What to do —
**A.** According to the cystic fibrosis article, in which journal and on what date were the results published?
**B.** Continue the article on cystic fibrosis research from where it stops.

Cystic fibrosis (CF) is a fatal disease caused by a defective gene that produces a misshapen form of the protein cystic fibrosis transmembrane conductance regulator (CFTR). People with cystic fibrosis do not have enough CFTR for their cells to work normally because their bodies quickly destroy the mutant protein.
"Most cases of CF are caused by the inability of faulty CFTR to get in the correct shape, which leads cells to place it in the trash bin," said senior author Dr. Douglas Cyr, professor of cell and developmental biology at UNC School of Medicine. "Our research helps define the basic mechanism for CF and identify targets for the development of therapeutics designed to get CFTR into shape and allow it function normally in the lung," Cyr said.
The results, published Aug. 11, 2006, in the journal Cell, point to several possible targets for the development of new treatments aimed at stopping the disease, the researchers said.
Scientists have known for some time that treatment of cultured cells with compounds known as chemical chaperones can increase the fitness of misshaped CFTR and get it into proper shape. Thus, "If we can figure out how to get CFTR into the right shape, we can cure the disease," Cyr said.
To better understand how to fix CFTR, Cyr's research team at the UNC Cystic Fibrosis Pulmonary Research and Treatment Center focused on identifying the cellular system that disposes of faulty CFTR. The investigators identified cell components that specifically recognizes misshapen CFTR and drops it in the molecular trash bin. The team found that turning off these components ?the cell's trash coll ectors -- extends the life of faulty CFTR proteins and thereby enables some of it to assume a functional shape.

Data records

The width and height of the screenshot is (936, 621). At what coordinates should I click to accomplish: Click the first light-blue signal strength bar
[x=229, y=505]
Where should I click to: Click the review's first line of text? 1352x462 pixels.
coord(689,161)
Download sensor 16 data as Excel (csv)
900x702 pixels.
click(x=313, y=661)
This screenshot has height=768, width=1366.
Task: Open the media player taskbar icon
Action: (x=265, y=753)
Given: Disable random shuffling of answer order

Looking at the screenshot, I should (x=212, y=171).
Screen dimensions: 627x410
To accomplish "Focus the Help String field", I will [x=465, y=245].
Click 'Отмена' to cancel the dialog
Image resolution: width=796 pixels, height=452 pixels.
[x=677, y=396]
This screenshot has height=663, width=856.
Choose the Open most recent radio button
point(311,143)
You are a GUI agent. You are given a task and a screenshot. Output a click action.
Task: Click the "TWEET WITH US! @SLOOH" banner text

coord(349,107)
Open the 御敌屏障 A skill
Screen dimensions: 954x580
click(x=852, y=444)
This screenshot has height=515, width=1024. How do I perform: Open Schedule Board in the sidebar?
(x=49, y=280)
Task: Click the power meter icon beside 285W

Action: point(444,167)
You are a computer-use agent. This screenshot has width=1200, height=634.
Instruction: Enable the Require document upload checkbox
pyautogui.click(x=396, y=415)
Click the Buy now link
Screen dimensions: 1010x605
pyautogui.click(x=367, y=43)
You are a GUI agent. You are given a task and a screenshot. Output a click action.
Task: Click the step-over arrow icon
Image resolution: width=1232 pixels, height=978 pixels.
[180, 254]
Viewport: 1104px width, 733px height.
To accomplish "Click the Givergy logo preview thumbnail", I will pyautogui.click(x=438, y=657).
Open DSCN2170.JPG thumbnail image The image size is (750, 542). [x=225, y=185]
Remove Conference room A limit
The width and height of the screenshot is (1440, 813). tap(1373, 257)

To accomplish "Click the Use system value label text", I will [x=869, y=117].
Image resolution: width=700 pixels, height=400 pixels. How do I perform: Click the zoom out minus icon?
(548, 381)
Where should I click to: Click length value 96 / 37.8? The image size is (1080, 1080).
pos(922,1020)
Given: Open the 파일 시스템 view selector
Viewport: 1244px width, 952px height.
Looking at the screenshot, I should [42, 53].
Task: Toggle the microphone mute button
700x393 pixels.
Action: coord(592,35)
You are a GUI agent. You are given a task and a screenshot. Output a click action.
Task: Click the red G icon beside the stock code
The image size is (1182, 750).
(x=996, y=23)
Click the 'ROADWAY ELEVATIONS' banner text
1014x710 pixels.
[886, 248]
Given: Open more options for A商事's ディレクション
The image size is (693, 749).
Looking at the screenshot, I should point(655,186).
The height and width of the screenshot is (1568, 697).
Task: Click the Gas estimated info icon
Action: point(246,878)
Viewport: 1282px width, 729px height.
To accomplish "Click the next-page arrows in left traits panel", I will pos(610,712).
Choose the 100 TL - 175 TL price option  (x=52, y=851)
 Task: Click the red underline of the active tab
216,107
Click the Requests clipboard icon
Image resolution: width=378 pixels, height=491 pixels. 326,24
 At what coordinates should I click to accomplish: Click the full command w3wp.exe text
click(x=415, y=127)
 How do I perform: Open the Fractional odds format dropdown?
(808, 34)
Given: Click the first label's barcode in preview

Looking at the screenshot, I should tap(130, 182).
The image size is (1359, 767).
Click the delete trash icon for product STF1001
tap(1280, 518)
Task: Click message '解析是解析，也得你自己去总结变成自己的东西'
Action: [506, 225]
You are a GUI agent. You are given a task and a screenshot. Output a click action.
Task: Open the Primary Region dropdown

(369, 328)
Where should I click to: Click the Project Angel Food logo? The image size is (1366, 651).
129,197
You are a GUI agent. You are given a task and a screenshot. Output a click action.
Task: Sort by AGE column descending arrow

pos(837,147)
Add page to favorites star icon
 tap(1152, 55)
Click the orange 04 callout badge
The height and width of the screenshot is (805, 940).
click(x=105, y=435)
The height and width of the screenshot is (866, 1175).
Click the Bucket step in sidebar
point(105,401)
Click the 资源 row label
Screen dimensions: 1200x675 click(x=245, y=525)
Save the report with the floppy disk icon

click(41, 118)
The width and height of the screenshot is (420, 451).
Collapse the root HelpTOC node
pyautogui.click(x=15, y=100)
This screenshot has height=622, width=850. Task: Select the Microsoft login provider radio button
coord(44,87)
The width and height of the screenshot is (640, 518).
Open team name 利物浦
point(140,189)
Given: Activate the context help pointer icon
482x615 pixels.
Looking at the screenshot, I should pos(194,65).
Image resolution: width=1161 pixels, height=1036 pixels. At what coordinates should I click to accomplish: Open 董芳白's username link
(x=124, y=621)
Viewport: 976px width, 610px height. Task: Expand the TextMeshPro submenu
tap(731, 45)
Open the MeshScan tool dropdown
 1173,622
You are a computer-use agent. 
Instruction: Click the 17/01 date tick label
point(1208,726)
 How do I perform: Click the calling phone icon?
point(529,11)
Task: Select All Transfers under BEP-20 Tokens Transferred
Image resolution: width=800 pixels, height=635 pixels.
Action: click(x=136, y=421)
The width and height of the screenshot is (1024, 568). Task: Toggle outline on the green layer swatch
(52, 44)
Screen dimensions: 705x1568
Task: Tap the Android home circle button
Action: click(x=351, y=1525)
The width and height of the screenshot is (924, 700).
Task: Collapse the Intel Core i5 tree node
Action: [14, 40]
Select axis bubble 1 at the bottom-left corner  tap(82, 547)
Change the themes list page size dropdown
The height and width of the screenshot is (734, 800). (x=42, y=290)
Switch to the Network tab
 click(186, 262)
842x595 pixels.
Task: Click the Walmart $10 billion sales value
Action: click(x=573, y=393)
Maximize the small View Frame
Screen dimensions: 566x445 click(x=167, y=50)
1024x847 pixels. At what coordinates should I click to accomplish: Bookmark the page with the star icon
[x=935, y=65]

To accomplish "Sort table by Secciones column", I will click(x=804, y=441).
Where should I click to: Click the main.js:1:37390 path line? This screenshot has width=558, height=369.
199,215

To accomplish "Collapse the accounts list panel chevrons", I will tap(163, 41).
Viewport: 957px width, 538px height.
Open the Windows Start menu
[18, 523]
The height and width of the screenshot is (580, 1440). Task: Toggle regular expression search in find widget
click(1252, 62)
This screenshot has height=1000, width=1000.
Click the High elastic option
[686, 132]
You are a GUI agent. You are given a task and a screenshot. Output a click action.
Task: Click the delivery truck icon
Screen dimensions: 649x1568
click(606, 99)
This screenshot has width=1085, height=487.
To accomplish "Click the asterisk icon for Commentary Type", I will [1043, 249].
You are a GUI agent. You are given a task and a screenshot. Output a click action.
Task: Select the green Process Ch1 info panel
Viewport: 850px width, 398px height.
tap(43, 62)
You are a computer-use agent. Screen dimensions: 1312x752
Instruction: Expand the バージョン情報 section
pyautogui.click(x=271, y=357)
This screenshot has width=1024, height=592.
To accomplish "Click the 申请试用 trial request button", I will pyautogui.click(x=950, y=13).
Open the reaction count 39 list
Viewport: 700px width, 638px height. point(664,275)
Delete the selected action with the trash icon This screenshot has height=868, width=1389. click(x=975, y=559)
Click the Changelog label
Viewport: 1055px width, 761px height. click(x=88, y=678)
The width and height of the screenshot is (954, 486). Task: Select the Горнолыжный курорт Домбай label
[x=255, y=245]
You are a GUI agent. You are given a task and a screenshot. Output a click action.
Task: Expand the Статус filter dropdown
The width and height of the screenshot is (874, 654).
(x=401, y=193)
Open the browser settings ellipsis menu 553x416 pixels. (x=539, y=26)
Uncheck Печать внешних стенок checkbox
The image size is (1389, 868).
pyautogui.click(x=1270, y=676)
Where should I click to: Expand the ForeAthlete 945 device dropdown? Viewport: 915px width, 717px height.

Answers to the exercise —
**A.** In the journal Cell, on Aug. 11, 2006.

**B.**
The trash collectors newly identified by the Cyr group are two different ubiquitin ligases, proteins that specifically recognize misshaped regions of CFTR and tag them with a degradation signal known as ubiquitin. The ubiquitin tag tells the cell to destroy the marked CFTR, a process overseen by a destroyer called the proteasome. This trash system is known as the ubiquitin proteasome pathway.
"We've identified the trash collectors that recognize misfolded proteins, decide if they might be toxic to the cell and mark them with ubiquitin. The ubiquitinated proteins, including faulty CFTR, are then degraded or shredded by the proteasome," Cyr said.
"Understanding this pathway gives us greater insight into what's wrong with the protein -- information that will help people design better therapeutics for the disease," Cyr said.